* REQUIRED WORK *
Search the records that follow and extract every line containing the string "Website".

(Stored data entries)
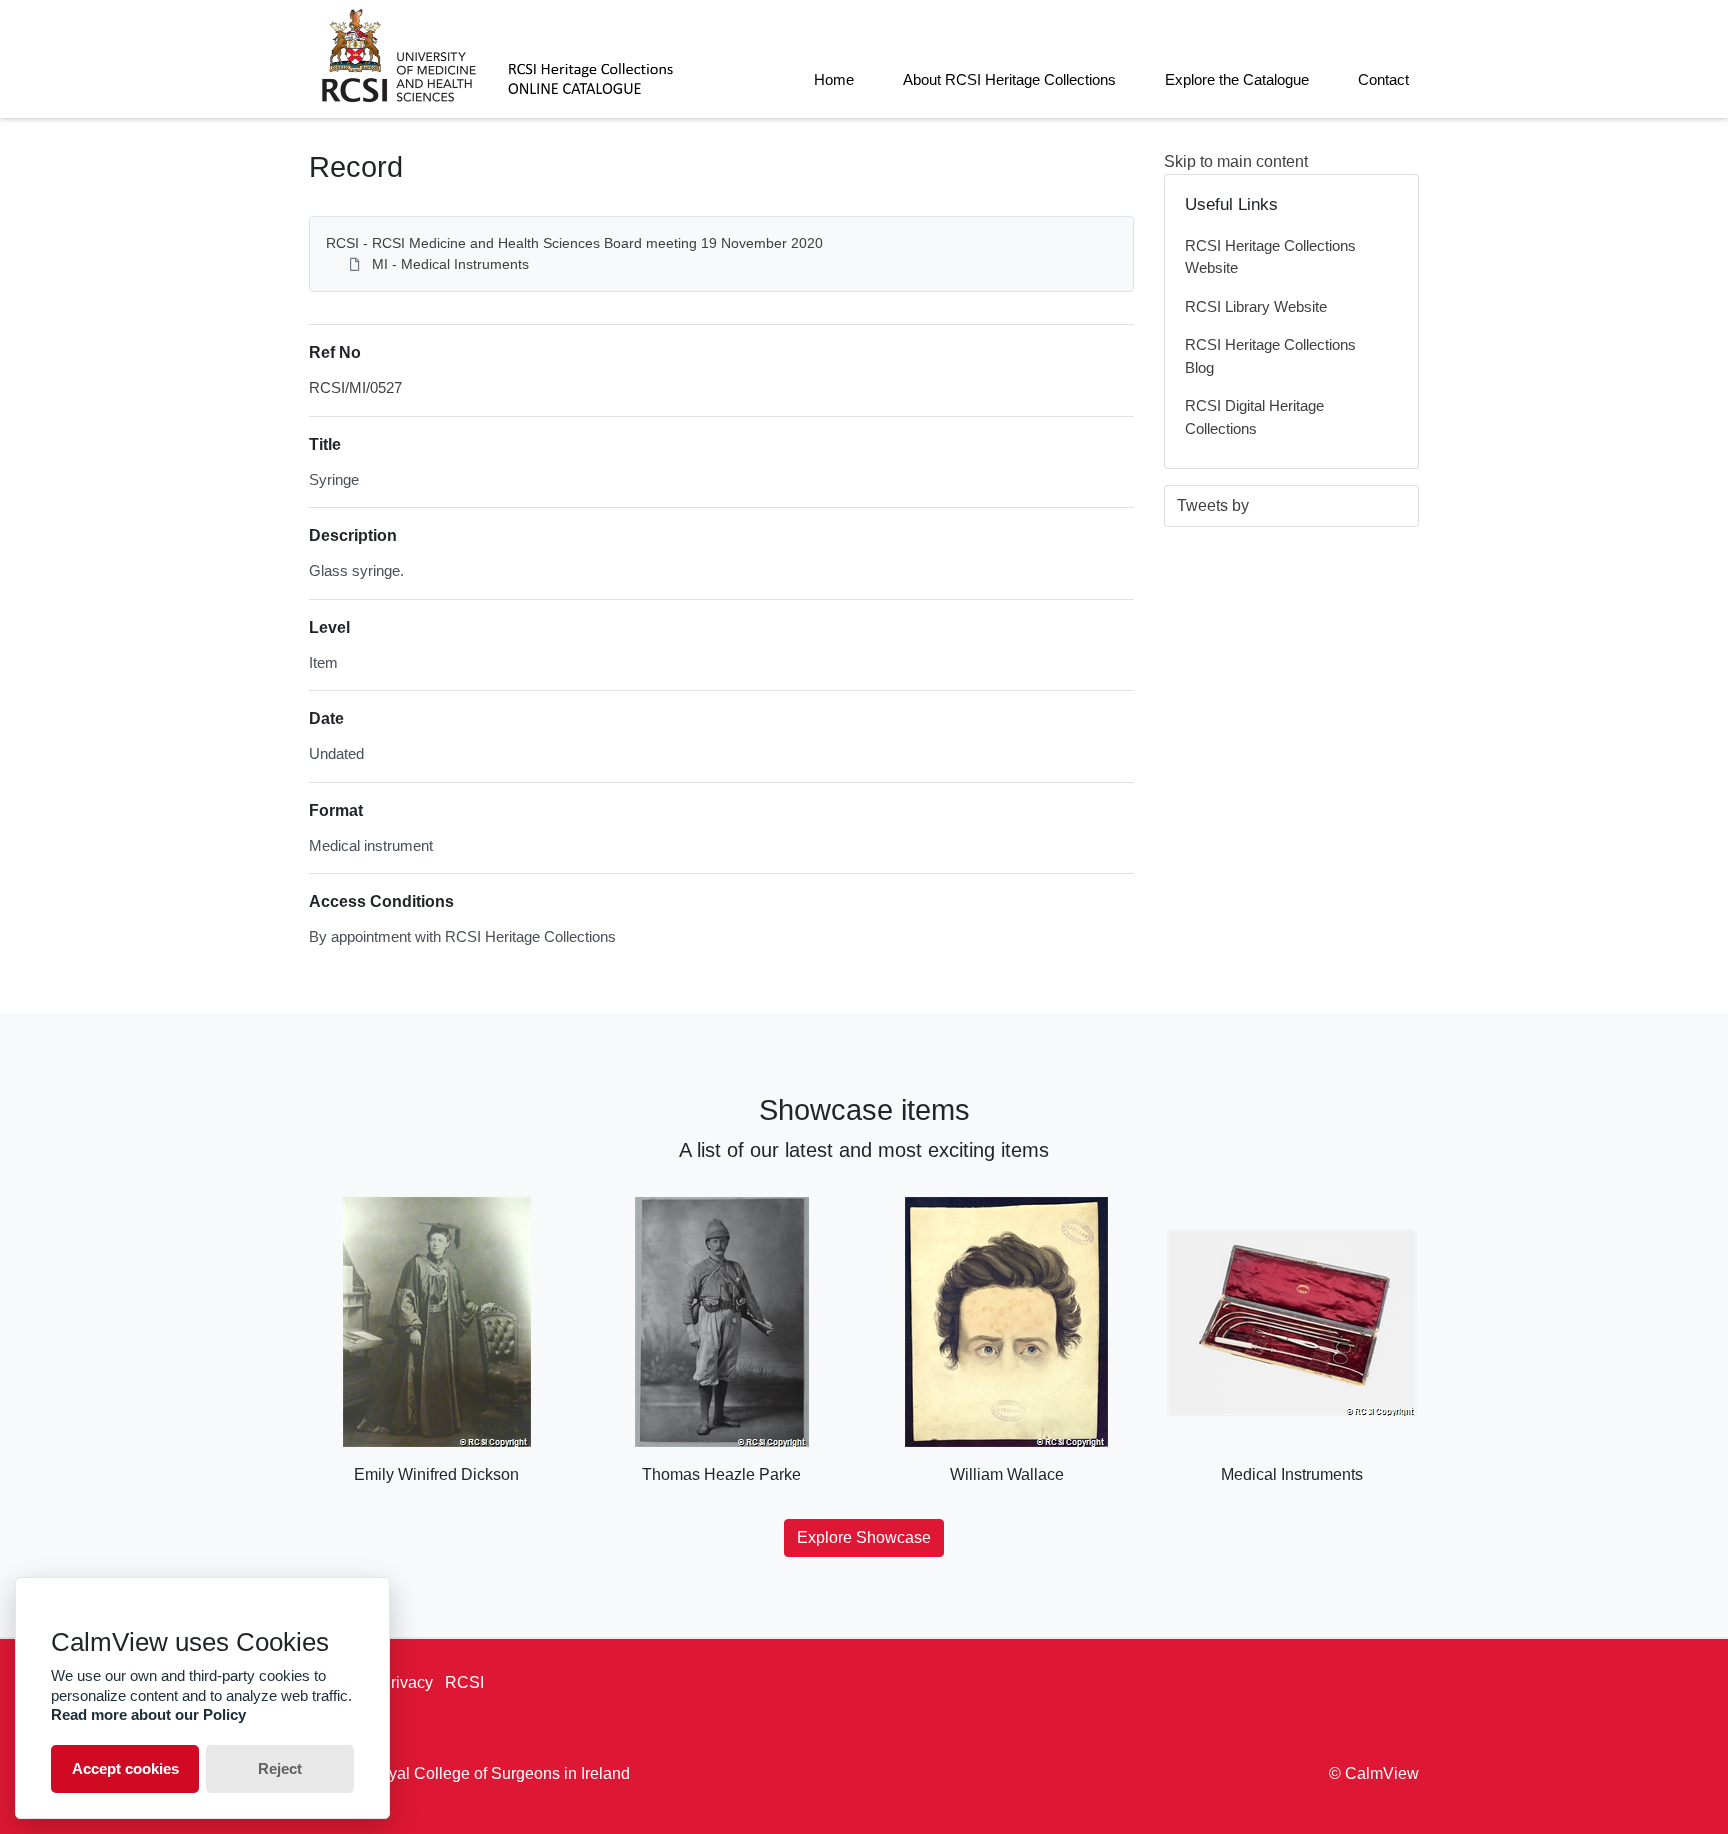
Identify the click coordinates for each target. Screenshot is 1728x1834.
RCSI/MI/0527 (355, 387)
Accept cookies (125, 1768)
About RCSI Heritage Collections (1009, 79)
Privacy (406, 1682)
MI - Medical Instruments (450, 264)
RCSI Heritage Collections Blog (1270, 356)
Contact (1383, 79)
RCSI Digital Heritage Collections (1254, 417)
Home (834, 79)
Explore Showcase (864, 1537)
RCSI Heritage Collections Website (1270, 257)
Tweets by (1213, 505)
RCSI (464, 1682)
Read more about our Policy (148, 1714)
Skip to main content (1236, 161)
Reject (280, 1768)
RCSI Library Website (1256, 306)
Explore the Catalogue (1237, 79)
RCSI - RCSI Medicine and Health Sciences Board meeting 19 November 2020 (574, 243)
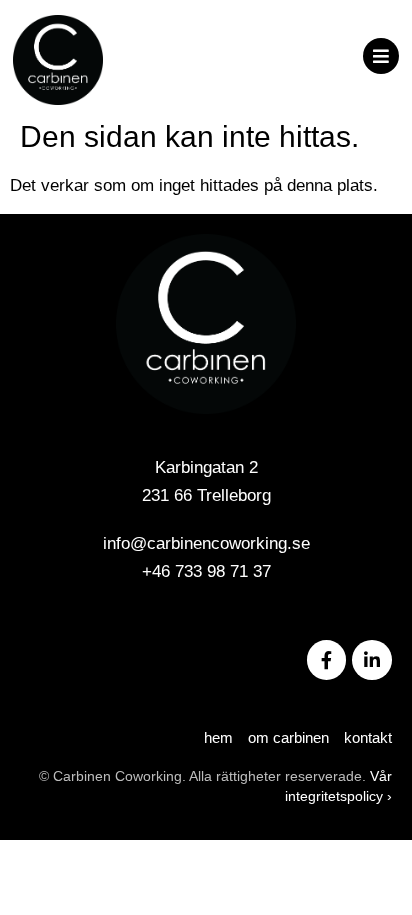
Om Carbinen (288, 737)
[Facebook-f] (327, 660)
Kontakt (368, 737)
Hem (218, 737)
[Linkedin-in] (372, 660)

* OUTPUT FOR THIS TASK *
RCSI Heritage Collections Website (1270, 257)
RCSI Library Website (1256, 306)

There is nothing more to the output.